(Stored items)
************

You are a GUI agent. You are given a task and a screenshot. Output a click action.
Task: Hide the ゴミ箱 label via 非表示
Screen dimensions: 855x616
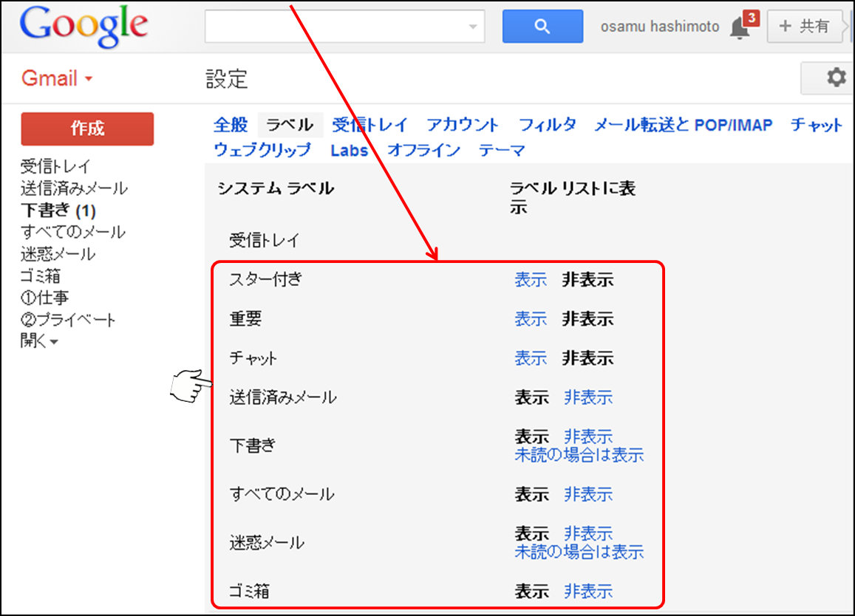(588, 591)
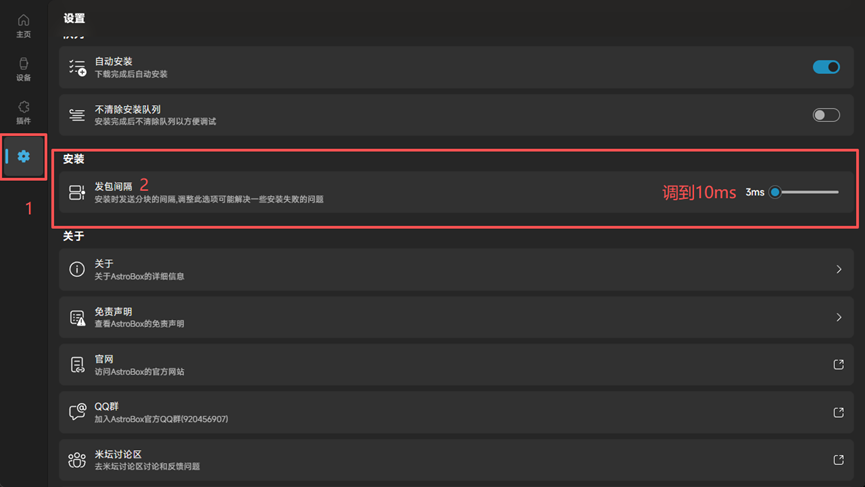Open the plugins (插件) sidebar icon
The height and width of the screenshot is (487, 865).
23,107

************

◆ Assigned task: Could you retype all the entries exactly, skipping the pictures?

◆ Solution to this task:
You are a GUI agent. You are given a task and a screenshot. Output a click action.
Task: Hide the ゴミ箱 label via 非表示
Screen dimensions: 855x616
(588, 591)
Open the plugins (插件) sidebar icon
The height and width of the screenshot is (487, 865).
23,107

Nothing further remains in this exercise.